I fail to see the purpose of a ‘foundation year’ working as an unqualified ‘pair of hands’. If that is needed I suggest a care assistant is hired. They might feel insulted to be dismissed as a pair of hands. In the modern NHS, learning on the ward is not appropriate. Care assistants do appropriate training.

I don’t disparage nurses who trained in the old way. Good, professional nursing has always been essential to patient care. Modern nursing is, however, highly demanding and requires detailed knowledge formerly left to the doctor. That is not to say that nurses are aspiring to be doctors, they are professionals in their own right, but the demands on them have changed.

As a qualified neonatal intensive-care nurse, I was concerned that the doctor was not making required changes to the ventilator maintaining the breathing of the baby I was caring for.

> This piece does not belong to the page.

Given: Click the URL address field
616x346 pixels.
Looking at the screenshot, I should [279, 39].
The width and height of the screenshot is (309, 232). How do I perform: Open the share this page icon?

When he took blood and and I looked at the results I was very concerned and told him so. As other results came, the doctor continued to ignore my warnings. Of course, he was not obliged to follow my advice. I was worried because he neither listened to me, nor got a more senior medical opinion. Eventually, I decided I had to do something. I contacted the consultant, simply asking him to come and see the baby. Knowing I would not have done that without good cause, he came immediately. Later he commented to the unit’s senior nurse, that if it had not been for me, that baby would have been dead by then.

I was not, of course, the only specialist nurse on that unit with sufficient knowledge and confidence to act as I did. The point is that modern nursing is demanding to a degree it never was before and nurse training has had to change accordingly.